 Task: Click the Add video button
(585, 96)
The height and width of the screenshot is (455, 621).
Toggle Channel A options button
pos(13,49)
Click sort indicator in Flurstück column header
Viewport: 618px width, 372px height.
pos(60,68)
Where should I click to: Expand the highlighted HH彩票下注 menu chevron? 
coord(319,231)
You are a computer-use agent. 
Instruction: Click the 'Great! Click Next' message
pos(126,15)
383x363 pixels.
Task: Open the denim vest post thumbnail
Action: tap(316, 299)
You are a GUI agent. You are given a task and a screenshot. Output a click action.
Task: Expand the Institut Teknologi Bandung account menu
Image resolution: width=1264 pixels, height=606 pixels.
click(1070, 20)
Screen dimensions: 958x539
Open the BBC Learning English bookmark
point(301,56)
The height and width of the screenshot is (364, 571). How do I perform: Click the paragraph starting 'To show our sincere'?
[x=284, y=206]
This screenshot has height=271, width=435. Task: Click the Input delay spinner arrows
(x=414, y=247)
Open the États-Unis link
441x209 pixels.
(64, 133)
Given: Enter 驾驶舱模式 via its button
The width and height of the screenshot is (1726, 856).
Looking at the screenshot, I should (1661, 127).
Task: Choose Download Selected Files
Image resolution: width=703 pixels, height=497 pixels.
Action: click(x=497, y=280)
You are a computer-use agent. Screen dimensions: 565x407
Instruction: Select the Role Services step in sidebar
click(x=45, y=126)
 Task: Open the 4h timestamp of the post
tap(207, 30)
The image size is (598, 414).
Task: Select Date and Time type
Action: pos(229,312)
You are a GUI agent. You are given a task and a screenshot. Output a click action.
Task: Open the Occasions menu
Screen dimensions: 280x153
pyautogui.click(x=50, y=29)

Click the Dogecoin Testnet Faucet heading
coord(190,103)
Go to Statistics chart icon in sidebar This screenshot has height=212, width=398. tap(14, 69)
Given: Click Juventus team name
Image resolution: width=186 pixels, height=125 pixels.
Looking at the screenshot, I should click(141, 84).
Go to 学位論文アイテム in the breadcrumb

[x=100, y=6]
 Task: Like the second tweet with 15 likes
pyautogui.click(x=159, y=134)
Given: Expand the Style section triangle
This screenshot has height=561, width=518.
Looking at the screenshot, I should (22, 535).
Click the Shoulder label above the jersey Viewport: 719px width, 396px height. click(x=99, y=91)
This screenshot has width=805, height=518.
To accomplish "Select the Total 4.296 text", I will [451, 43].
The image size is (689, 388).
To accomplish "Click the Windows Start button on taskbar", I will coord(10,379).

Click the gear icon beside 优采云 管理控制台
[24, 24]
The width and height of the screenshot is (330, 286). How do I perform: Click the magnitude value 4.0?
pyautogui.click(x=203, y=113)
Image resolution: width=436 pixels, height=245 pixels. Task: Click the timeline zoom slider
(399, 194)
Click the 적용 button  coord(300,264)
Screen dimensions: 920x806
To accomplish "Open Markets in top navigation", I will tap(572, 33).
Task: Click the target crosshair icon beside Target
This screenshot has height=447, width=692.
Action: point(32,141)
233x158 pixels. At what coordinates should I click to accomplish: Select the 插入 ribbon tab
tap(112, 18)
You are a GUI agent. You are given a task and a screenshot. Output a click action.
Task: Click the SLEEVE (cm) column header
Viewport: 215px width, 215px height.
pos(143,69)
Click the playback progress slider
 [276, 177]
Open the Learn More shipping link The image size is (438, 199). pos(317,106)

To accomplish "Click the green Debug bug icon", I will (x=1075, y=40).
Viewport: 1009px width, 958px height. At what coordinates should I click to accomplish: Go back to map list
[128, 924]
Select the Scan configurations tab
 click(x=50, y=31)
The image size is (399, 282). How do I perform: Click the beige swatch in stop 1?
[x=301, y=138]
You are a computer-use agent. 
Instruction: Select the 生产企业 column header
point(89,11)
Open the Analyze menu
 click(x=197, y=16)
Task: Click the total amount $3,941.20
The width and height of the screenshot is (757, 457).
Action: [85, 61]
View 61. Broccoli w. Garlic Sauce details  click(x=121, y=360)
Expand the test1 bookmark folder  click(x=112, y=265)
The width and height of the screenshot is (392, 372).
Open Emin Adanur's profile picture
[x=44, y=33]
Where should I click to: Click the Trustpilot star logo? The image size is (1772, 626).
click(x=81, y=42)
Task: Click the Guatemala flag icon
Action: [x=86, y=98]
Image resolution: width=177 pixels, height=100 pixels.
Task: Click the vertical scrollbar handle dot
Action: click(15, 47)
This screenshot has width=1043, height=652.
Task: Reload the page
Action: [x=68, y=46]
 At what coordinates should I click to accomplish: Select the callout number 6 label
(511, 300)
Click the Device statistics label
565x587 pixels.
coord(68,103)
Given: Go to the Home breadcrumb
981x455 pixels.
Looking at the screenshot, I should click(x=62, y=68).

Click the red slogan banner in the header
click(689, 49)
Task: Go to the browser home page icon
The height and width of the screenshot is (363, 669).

*-*-*

» Your objective
For this exercise, retype the entire listing exactly.

» Reply
 Task: Click the Add video button
(585, 96)
The height and width of the screenshot is (455, 621).
Toggle Channel A options button
pos(13,49)
Click sort indicator in Flurstück column header
Viewport: 618px width, 372px height.
pos(60,68)
Where should I click to: Expand the highlighted HH彩票下注 menu chevron? 
coord(319,231)
You are a computer-use agent. 
Instruction: Click the 'Great! Click Next' message
pos(126,15)
383x363 pixels.
Task: Open the denim vest post thumbnail
Action: tap(316, 299)
You are a GUI agent. You are given a task and a screenshot. Output a click action.
Task: Expand the Institut Teknologi Bandung account menu
Image resolution: width=1264 pixels, height=606 pixels.
click(1070, 20)
Screen dimensions: 958x539
Open the BBC Learning English bookmark
point(301,56)
The height and width of the screenshot is (364, 571). How do I perform: Click the paragraph starting 'To show our sincere'?
[x=284, y=206]
This screenshot has height=271, width=435. Task: Click the Input delay spinner arrows
(x=414, y=247)
Open the États-Unis link
441x209 pixels.
(64, 133)
Given: Enter 驾驶舱模式 via its button
The width and height of the screenshot is (1726, 856).
Looking at the screenshot, I should (1661, 127).
Task: Choose Download Selected Files
Image resolution: width=703 pixels, height=497 pixels.
Action: click(x=497, y=280)
You are a computer-use agent. Screen dimensions: 565x407
Instruction: Select the Role Services step in sidebar
click(x=45, y=126)
 Task: Open the 4h timestamp of the post
tap(207, 30)
The image size is (598, 414).
Task: Select Date and Time type
Action: pos(229,312)
You are a GUI agent. You are given a task and a screenshot. Output a click action.
Task: Open the Occasions menu
Screen dimensions: 280x153
pyautogui.click(x=50, y=29)

Click the Dogecoin Testnet Faucet heading
coord(190,103)
Go to Statistics chart icon in sidebar This screenshot has height=212, width=398. tap(14, 69)
Given: Click Juventus team name
Image resolution: width=186 pixels, height=125 pixels.
Looking at the screenshot, I should click(141, 84).
Go to 学位論文アイテム in the breadcrumb

[x=100, y=6]
 Task: Like the second tweet with 15 likes
pyautogui.click(x=159, y=134)
Given: Expand the Style section triangle
This screenshot has height=561, width=518.
Looking at the screenshot, I should (22, 535).
Click the Shoulder label above the jersey Viewport: 719px width, 396px height. click(x=99, y=91)
This screenshot has width=805, height=518.
To accomplish "Select the Total 4.296 text", I will [451, 43].
The image size is (689, 388).
To accomplish "Click the Windows Start button on taskbar", I will coord(10,379).

Click the gear icon beside 优采云 管理控制台
[24, 24]
The width and height of the screenshot is (330, 286). How do I perform: Click the magnitude value 4.0?
pyautogui.click(x=203, y=113)
Image resolution: width=436 pixels, height=245 pixels. Task: Click the timeline zoom slider
(399, 194)
Click the 적용 button  coord(300,264)
Screen dimensions: 920x806
To accomplish "Open Markets in top navigation", I will tap(572, 33).
Task: Click the target crosshair icon beside Target
This screenshot has height=447, width=692.
Action: point(32,141)
233x158 pixels. At what coordinates should I click to accomplish: Select the 插入 ribbon tab
tap(112, 18)
You are a GUI agent. You are given a task and a screenshot. Output a click action.
Task: Click the SLEEVE (cm) column header
Viewport: 215px width, 215px height.
pos(143,69)
Click the playback progress slider
 [276, 177]
Open the Learn More shipping link The image size is (438, 199). pos(317,106)

To accomplish "Click the green Debug bug icon", I will (x=1075, y=40).
Viewport: 1009px width, 958px height. At what coordinates should I click to accomplish: Go back to map list
[128, 924]
Select the Scan configurations tab
 click(x=50, y=31)
The image size is (399, 282). How do I perform: Click the beige swatch in stop 1?
[x=301, y=138]
You are a computer-use agent. 
Instruction: Select the 生产企业 column header
point(89,11)
Open the Analyze menu
 click(x=197, y=16)
Task: Click the total amount $3,941.20
The width and height of the screenshot is (757, 457).
Action: [85, 61]
View 61. Broccoli w. Garlic Sauce details  click(x=121, y=360)
Expand the test1 bookmark folder  click(x=112, y=265)
The width and height of the screenshot is (392, 372).
Open Emin Adanur's profile picture
[x=44, y=33]
Where should I click to: Click the Trustpilot star logo? The image size is (1772, 626).
click(x=81, y=42)
Task: Click the Guatemala flag icon
Action: [x=86, y=98]
Image resolution: width=177 pixels, height=100 pixels.
Task: Click the vertical scrollbar handle dot
Action: click(15, 47)
This screenshot has width=1043, height=652.
Task: Reload the page
Action: [x=68, y=46]
 At what coordinates should I click to accomplish: Select the callout number 6 label
(511, 300)
Click the Device statistics label
565x587 pixels.
coord(68,103)
Given: Go to the Home breadcrumb
981x455 pixels.
Looking at the screenshot, I should click(x=62, y=68).

Click the red slogan banner in the header
click(689, 49)
Task: Go to the browser home page icon
The height and width of the screenshot is (363, 669).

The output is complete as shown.